The revised, improved ordinance calls for Hampton to seek
* a Grand Public Place encompassing all of Fort Monroe,
* prohibition of any sales of this precious land,
* a substantial national park unit, 
* Fort Monroe's economic self-sufficiency, and
* avoidance of any Fort Monroe tax burden for Hampton taxpayers.

(Read a slightly longer plain-language version of the proposed improvements to the city's Fort Monroe ordinance.)

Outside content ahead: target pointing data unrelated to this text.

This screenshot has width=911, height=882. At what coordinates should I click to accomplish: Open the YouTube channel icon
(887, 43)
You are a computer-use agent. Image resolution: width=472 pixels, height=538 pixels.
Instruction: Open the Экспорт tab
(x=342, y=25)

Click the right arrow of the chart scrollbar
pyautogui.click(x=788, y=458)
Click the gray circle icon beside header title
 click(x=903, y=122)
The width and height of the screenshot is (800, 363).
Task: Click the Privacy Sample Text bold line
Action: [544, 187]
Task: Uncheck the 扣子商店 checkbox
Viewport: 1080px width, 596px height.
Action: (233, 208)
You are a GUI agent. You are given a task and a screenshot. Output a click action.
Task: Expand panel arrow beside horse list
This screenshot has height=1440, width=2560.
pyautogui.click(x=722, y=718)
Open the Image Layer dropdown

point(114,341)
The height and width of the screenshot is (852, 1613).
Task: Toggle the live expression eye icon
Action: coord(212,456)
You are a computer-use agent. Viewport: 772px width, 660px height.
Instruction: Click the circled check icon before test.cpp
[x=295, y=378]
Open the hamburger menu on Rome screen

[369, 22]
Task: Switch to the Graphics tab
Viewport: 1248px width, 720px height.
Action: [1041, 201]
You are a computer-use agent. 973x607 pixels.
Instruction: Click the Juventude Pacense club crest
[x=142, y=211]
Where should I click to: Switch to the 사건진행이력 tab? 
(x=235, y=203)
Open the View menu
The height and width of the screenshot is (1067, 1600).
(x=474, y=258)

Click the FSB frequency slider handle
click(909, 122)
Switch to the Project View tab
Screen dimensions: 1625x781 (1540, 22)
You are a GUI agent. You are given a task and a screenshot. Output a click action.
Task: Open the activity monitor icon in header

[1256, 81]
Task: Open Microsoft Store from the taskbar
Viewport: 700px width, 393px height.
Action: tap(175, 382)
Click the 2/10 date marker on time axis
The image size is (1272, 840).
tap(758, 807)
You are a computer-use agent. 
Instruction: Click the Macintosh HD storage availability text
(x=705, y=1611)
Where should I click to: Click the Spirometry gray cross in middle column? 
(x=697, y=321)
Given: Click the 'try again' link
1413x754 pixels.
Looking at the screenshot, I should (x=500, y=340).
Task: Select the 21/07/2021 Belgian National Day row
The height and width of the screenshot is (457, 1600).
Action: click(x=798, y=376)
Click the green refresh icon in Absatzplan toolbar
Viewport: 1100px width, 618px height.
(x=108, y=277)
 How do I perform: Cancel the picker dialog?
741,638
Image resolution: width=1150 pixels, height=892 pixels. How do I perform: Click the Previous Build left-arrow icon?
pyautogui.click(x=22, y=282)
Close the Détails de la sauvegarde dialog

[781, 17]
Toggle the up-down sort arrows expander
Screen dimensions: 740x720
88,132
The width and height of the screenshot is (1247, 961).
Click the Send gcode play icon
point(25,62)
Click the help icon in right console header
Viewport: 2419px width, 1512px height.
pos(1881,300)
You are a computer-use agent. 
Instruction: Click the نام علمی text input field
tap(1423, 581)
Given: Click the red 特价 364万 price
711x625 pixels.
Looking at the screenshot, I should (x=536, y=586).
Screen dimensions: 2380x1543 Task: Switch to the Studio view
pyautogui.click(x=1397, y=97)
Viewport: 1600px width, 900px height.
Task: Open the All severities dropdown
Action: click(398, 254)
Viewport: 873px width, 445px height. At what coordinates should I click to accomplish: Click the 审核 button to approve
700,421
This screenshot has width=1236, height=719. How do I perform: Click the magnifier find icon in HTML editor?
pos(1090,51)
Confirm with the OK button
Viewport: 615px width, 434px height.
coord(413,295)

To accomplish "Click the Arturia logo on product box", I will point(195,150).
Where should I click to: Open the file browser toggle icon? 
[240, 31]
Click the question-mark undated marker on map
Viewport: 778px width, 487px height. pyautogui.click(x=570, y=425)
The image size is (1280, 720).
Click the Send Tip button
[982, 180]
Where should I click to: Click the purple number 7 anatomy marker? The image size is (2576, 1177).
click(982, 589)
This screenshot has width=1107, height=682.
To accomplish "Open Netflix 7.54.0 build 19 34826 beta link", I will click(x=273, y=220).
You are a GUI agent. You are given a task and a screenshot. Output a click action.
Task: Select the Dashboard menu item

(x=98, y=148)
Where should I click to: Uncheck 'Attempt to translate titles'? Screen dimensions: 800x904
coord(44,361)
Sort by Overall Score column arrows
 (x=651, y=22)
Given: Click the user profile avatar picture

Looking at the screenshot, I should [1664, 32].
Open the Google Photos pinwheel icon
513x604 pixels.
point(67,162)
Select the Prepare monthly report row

Of course, the city of Hampton should not and cannot dictate the decision-making of the Fort Monroe Authority (formally, that's the "Fort Monroe Federal Area Development Authority," or FMFADA -- sometimes called the "fah-dah" for the last four letters of that abbreviation). But the city can and does attempt to influence that decision-making, including through the city council's seven appointees to the authority. (Moreover, two council members also sit at the Fort Monroe Authority table, with speaking privileges but not voting privileges.)

Those seven Hampton citizens -- the only private citizens on the panel -- serve at the pleasure of Hampton City Council. The revised and improved ordinance, if adopted by city council vote -- or by a vote of the people of Hampton, if the petition effort comes to that -- would adopt a municipal vision that respects both Hampton’s interests and the public will.

The overwhelming public response to the petition effort of the Hampton Committee of Petitioners constitutes a powerful demonstration that the vast majority of Hampton citizens -- like citizens elsewhere in the region, the state, and the nation -- want a grand public place with a national park unit at Fort Monroe.

Hampton citizen Sam Martin of Citizens for a Fort Monroe National Park chairs the effort, with several other CFMNP members from Hampton also officially involved. At CFMNP, we want to do all we can to help both them and Hampton work for the best for Fort Monroe.

Hampton has a unique stake in Fort Monroe's future. That stake must be respected. We support all true friends of Fort Monroe who are trying constructively to do precisely that -- by improving Hampton's official approach to this wonderful opportunity.